Również przedstawiciel tej mniejszości przedłożyli Komisji Wspólnej raport dotyczący sytuacji Romów w Polsce, z którego wynika, że społeczność ta – poza aktami wrogości w internecie – jest przede wszystkim ofiarą bezpośredniej dyskryminacji. – Chodzi głównie o to, że Romowie mają mniejsze szanse na rynku pracy, a nasze kobiety muszą np. farbować sobie włosy na kolor blond, aby nie były rozpoznawane jako Romki – objaśnia Roman Chojnacki, szef Stowarzyszenia Romów Polskich w Szczecinku.
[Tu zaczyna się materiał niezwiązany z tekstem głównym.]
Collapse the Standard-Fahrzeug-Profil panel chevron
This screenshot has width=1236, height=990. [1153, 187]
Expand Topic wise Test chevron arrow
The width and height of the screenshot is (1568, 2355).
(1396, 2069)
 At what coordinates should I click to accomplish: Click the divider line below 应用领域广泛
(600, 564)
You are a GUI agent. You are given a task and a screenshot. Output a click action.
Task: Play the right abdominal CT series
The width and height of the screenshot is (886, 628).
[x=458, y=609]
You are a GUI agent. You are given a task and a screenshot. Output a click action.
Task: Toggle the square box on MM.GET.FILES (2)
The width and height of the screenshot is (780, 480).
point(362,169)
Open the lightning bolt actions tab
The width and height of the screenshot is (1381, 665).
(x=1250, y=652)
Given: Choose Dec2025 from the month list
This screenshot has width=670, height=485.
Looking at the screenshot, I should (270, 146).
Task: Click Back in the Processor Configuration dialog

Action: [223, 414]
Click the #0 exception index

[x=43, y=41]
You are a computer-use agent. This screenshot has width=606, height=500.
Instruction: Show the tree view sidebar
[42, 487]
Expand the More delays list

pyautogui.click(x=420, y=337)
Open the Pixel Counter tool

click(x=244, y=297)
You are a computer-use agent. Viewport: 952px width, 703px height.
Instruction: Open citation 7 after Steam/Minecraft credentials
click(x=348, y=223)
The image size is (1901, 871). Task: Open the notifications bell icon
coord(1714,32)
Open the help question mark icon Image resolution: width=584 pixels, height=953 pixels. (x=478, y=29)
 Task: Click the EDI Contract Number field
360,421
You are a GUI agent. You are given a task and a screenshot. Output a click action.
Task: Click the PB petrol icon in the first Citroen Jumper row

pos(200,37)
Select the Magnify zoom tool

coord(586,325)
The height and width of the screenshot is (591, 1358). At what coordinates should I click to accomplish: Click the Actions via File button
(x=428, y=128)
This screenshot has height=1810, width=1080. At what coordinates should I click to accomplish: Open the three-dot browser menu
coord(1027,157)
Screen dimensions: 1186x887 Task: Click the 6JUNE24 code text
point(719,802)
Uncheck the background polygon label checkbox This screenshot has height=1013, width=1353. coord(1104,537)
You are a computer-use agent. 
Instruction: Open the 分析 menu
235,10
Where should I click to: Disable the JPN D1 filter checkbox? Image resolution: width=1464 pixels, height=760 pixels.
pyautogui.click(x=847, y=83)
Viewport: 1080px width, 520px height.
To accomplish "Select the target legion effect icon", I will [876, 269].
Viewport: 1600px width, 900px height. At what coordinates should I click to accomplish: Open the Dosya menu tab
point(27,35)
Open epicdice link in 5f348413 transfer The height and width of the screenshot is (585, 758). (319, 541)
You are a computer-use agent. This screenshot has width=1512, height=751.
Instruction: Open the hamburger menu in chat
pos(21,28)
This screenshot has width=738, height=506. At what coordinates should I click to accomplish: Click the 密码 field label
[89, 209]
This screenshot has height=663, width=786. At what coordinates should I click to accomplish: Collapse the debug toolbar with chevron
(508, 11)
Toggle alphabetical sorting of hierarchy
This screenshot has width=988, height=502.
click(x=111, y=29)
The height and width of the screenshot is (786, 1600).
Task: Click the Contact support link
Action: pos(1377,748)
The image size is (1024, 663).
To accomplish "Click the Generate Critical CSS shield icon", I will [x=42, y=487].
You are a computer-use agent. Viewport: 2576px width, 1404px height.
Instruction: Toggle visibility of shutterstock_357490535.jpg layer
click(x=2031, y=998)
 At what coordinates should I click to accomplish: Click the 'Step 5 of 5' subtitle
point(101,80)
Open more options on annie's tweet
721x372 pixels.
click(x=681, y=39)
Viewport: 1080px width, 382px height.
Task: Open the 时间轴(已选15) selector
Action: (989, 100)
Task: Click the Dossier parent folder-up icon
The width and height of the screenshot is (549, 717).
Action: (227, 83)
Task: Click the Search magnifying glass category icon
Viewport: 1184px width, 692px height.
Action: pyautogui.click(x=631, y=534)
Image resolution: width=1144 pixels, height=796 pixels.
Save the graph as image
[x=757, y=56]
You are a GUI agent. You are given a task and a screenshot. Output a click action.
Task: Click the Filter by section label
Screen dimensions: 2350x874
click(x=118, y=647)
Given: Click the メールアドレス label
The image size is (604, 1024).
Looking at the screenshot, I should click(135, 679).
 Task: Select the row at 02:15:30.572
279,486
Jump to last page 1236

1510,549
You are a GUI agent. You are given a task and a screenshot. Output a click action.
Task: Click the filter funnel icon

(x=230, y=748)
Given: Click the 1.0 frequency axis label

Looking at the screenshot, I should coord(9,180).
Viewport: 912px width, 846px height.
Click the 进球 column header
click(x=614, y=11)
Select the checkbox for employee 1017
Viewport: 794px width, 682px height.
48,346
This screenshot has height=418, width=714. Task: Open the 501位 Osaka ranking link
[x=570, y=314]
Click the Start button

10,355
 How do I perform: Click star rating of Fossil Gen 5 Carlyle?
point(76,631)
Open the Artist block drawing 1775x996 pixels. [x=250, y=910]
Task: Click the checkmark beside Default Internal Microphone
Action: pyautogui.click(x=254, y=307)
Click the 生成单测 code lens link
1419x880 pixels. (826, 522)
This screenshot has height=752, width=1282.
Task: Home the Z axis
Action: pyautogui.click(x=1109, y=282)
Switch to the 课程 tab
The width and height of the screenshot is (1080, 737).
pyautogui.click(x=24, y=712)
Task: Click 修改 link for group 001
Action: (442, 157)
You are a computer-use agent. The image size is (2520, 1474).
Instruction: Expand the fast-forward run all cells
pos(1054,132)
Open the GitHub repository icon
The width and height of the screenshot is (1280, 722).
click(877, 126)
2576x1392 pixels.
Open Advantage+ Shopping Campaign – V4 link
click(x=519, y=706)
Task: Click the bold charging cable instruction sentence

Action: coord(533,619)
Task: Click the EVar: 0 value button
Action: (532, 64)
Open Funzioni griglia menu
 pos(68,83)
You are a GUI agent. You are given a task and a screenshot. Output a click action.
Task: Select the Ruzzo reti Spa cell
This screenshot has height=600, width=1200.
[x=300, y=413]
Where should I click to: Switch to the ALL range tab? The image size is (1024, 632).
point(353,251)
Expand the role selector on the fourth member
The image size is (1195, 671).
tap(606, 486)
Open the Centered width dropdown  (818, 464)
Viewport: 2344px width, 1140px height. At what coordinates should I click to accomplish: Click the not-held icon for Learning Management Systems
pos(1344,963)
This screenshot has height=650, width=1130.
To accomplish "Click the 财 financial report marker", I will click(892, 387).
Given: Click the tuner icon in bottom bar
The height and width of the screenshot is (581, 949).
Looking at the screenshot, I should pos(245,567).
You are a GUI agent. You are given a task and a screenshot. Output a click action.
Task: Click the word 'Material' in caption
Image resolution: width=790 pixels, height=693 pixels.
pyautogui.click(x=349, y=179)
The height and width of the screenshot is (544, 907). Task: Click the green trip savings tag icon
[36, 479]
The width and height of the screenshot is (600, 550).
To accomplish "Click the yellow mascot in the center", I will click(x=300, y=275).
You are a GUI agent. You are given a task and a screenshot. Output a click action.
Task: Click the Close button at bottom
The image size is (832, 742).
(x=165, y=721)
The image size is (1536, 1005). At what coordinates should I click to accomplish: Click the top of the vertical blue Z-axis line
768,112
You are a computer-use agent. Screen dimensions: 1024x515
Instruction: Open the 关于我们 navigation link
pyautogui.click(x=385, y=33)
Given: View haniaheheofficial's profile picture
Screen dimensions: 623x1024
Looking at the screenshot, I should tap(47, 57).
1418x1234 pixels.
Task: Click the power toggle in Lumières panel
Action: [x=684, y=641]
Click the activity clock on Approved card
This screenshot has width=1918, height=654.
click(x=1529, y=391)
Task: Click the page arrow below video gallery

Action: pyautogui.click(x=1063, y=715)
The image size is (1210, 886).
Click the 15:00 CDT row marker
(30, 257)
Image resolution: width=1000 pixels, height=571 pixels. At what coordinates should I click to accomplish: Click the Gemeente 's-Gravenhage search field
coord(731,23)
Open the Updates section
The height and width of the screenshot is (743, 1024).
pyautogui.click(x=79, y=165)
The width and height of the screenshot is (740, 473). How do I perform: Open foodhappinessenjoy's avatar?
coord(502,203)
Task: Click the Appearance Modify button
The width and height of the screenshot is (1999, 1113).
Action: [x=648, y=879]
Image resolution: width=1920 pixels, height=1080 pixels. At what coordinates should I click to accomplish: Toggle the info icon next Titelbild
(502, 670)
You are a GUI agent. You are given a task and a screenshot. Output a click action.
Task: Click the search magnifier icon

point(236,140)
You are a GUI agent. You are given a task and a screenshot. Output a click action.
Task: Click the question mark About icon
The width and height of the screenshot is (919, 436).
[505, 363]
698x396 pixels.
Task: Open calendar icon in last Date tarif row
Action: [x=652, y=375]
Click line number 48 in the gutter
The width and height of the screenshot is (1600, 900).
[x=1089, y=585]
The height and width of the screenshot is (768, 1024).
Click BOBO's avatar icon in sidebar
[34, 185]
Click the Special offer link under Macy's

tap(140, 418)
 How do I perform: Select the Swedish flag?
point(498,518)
Chojnacki opowiedział ponadto o przypadkach, w których polscy pracownicy kilku firm grozili, że się zwolnią, jeśli ich pracodawcy zatrudnią Romów.

 

Według sprawozdania przedstawionego przez Romów, w okresie od marca 2014 do końca listopada 2015 roku były też przypadki dyskryminowania członków ich społeczności w urzędach, na ścianach i elewacjach budynków znajdowano obraźliwe hasła, a w mediach pojawiały się nieprawdziwe informacje. Podobnie jak Niemcy, również Romowie borykają się z mową nienawiści w internecie.

 

Żołnierze wyklęci

 

Dla Białorusinów w Polsce pierwszoplanową rolę odgrywa natomiast historia, a głównie sprawa tzw. żołnierzy wyklętych. W żadnym wypadku nie należy uważać ich wszystkich za zbrodniarzy. – Ale trzeba po prostu przyznać, że i pośród nich byli mordercy – mówi Jan Syczewski, przewodniczący organizacji Białorusinów w Polsce. Jako przykład podaje „wyklętego żołnierza” Romualda Rajsa (pseudonim Bury), który w 1946 roku nakazał spalić kilka wiosek zamieszkanych przez Białorusinów, a ludność wymordować. – Pomimo że Instytut Pamięci Narodowej oficjalnie potwierdził ten fakt w ramach przeprowadzonych badań, polskie ugrupowania nacjonalistyczne wciąż jeszcze czczą postać „Burego”, uważając go za patriotę i bohatera – krytykuje Jan Syczewski i pyta: – Jak my, Białorusini, mamy się czuć, wiedząc, że są ludzie, którzy oddają cześć mordercy naszych przodków? Możliwe przecież, że ci, którzy stawiają mu pomnik, chcą powtórzyć jego czyny, także te względem nas. Dlatego zwłaszcza wśród naszych starszych członków panuje strach.

 

Wnioski

 

Mimo że problemy mniejszości nie zostały właściwie omówione ze względu na potrzebę przedyskutowania własnych spraw przez Ukraińców, uczestnicy nadzwyczajnego posiedzenia Komisji Wspólnej widzą sens w prowadzeniu dyskusji na trudne tematy związane z ksenofobią, szowinizmem czy mową nienawiści. – Takich dyskusji nigdy nie jest zbyt wiele, gdyż problem jest bardzo realny i nie odnosi się on tylko do jednej mniejszości. Do aktów wrogości skierowanych przeciwko mniejszościom dochodzi w całym kraju, choć oczywiście dzieje się to z różnym natężeniem – mówi Jan Syczewski. Podobnego zdania jest Rafał Bartek: – Chodzi o to, by uwrażliwić na te sprawy zarówno rząd RP, jak i większość społeczeństwa, i mam nadzieję, że na tym właśnie posiedzeniu udało nam się to przynajmniej częściowo osiągnąć.